JEFFERSONVILLE — A prized piece of real estate on the fast-track to development now faces derailment from pending litigation, jeopardizing a project that seeks to transform a slice of Jeffersonville's downtown core.

The Jeffersonville Urban Enterprise Association (JUEA) at a special meeting Wednesday unanimously approved a resolution to take legal action to stop the sale of property at Market and Spring streets to Alan Muncy's ARC Property Investment LLC, which has plans for a mixed-used development including retail and apartments.

Now the project is in limbo after Wednesday's action, which stems from the Jeffersonville City Council denying Urban Enterprise Zone tax breaks to Muncy that would have resulted in the JUEA receiving income from the project — a crucial part of a development agreement between Muncy and the JUEA.

On May 20, the city council voted 5-3 to deny the tax credits, which would have resulted in an estimated $450,000 for the JUEA over a 10-year period. The council's vote set in motion a chain of events that culminated in Wednesday's decision by the JUEA board of directors to pursue legal action.

According to the development agreement, the deal — Muncy purchased the property for $1 with the caveat that the site requires about $200,000 in remediation work — would be "null and void" should the council deny the tax credits. But how that clause is being interpreted, and the decision by JUEA chairman Dustin White to close on the property last week, is at the heart of the stalemate.

"In this transaction, the terms have changed," said Nathan Pruitt, Jeffersonville's planning director and executive director of the JUEA. "The contract states one thing that did not occur, that is the tax credit, that in turn has a huge financial implication. It means lost revenue."

For that reason Pruitt urged Muncy, through a chain of emails last week discussed at Wednesday's meeting, not to close on the property. But Muncy, who declined comment Wednesday, moved forward with the closing on May 23 — along with White — and waived the clause in question, which is under "developer's covenants" in the agreement.

"With respect to the development agreement, we have been under contract with ARC and I, as chairman, according to our bylaws am authorized and it is my duty to sign documents that are in accordance with the contracts that are approved by the JUEA," White said. "... Being bound by the contract, it was time to do the closing, which is what I did."

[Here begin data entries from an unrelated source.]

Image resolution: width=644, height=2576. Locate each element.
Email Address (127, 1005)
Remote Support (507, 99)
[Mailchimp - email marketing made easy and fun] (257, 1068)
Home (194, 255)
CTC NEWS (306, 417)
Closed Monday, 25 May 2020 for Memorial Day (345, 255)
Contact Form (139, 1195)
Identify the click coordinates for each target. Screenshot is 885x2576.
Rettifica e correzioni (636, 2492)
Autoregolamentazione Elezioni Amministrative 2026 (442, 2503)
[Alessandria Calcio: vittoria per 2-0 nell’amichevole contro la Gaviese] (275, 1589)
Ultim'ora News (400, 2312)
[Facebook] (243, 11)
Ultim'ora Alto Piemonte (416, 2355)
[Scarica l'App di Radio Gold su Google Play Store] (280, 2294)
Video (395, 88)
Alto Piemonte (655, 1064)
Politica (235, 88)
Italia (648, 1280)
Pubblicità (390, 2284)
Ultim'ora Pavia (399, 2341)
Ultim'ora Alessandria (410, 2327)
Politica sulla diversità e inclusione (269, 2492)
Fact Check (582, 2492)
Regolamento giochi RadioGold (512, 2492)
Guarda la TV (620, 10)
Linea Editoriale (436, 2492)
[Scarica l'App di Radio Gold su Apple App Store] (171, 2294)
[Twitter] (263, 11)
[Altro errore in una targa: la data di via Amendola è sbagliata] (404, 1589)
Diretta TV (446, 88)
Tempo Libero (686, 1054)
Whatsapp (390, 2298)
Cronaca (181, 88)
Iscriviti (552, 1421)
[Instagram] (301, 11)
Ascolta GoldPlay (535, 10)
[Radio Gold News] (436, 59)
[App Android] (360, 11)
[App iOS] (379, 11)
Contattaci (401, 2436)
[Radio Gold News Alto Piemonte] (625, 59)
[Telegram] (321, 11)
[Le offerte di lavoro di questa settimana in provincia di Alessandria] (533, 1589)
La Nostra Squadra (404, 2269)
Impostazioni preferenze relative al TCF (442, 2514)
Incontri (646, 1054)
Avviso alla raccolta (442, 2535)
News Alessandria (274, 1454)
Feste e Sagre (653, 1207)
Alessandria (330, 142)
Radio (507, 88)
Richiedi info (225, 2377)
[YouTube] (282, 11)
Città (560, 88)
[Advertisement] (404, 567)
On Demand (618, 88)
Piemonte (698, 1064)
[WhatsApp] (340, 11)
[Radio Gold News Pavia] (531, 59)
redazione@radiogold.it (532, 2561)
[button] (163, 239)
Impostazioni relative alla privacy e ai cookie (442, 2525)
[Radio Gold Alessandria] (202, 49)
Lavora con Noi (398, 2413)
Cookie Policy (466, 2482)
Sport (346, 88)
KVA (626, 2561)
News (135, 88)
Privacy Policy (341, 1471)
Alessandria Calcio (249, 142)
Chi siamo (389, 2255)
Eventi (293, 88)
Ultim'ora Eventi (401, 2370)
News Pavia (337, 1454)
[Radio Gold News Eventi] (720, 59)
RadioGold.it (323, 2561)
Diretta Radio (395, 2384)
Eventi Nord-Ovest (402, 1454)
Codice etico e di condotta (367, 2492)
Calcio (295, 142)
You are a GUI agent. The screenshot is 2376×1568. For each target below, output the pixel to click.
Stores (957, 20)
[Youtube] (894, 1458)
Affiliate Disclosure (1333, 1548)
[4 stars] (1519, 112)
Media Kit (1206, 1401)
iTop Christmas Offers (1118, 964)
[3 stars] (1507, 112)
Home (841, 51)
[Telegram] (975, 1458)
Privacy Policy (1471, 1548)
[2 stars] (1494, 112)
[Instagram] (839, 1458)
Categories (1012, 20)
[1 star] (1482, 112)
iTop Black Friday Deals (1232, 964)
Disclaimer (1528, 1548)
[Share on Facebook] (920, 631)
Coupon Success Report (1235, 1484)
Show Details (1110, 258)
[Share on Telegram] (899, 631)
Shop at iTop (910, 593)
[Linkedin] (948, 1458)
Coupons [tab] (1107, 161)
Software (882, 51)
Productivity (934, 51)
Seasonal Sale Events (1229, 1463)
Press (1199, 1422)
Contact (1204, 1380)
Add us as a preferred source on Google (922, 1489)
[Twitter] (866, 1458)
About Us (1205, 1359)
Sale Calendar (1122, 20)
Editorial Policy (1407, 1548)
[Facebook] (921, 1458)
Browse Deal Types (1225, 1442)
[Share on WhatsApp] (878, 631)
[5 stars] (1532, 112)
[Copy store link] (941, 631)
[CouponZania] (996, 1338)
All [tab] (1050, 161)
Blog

At Wednesday's special meeting, which White did not attend, board members said in conversations they had with White last week it was unclear that he would be executing a closing with Muncy on the property, especially after the council denied the tax credits.

"Certainly when he called me I had no idea he was about to close or that he was actually asking for any kind of consent or approval," said JUEA board member Kelley Curran. "It just seemed like he was trying to get my opinion about the contract."

The JUEA bylaws state that the chairperson "when authorized by the Association, he/she shall execute in its name all statements, documents, contracts, recommendations, etc."

"There's no requirement to get a resolution to sign the closing," White said. "I felt it was my duty to in good faith execute the contract that had been approved by the board and signed by me."

How Wednesday's meeting came about also was a point of contention. JUEA bylaws state that at the request of three or more board members the chairman is to set a board meeting. White said three or more board members on Friday requested a meeting via email. He replied that on the next business day, which was Tuesday due to the Memorial Day holiday, he would set the meeting for Thursday because 48 hours' notice is required.

"But some board members thought they would just go ahead and have a meeting," White said. "I can't control what people do. So anything they did [Wednesday] isn't valid."

While White said the closing came about because all of the approvals from city planning and historic boards were in place for the project, Curran questioned the timing of it all.

"I don't have any idea why it became so important either to Alan or Dustin to do it that day," she said. "All I can think of is we had another meeting planned for June 5, unless they were just trying to get it done before [the board] could say 'yeah we're not doing that because our agreement is null and void.'"

Now the fate of the $3.5 million investment is up in the air. Another sticking point is that the JUEA at a previous meeting agreed to give Muncy $40,000 toward remediation costs — something that is on hold due to the pending litigation.

When an entity utilizes an Urban Enterprise Zone tax credit it receives a 50 percent reduction in taxes over 10 years, and the remaining 50 percent is considered a donation to the Urban Enterprise Association, which is how the JUEA would collect an estimated $450,000 on the project.

For White, who said the tax credits tied to the project could be brought up after a new council is seated in January, it's all about honoring the development agreement and JUEA's mission to promote economic development in the Urban Enterprise Zone.

"The association is not a for-profit entity. Our job is to revitalize the area within its boundaries," he said. "We have fostered a $3.5 million investment in downtown Jeffersonville and are providing 22 apartments and three new businesses. That fulfills the mission of the JUEA, not to make a profit."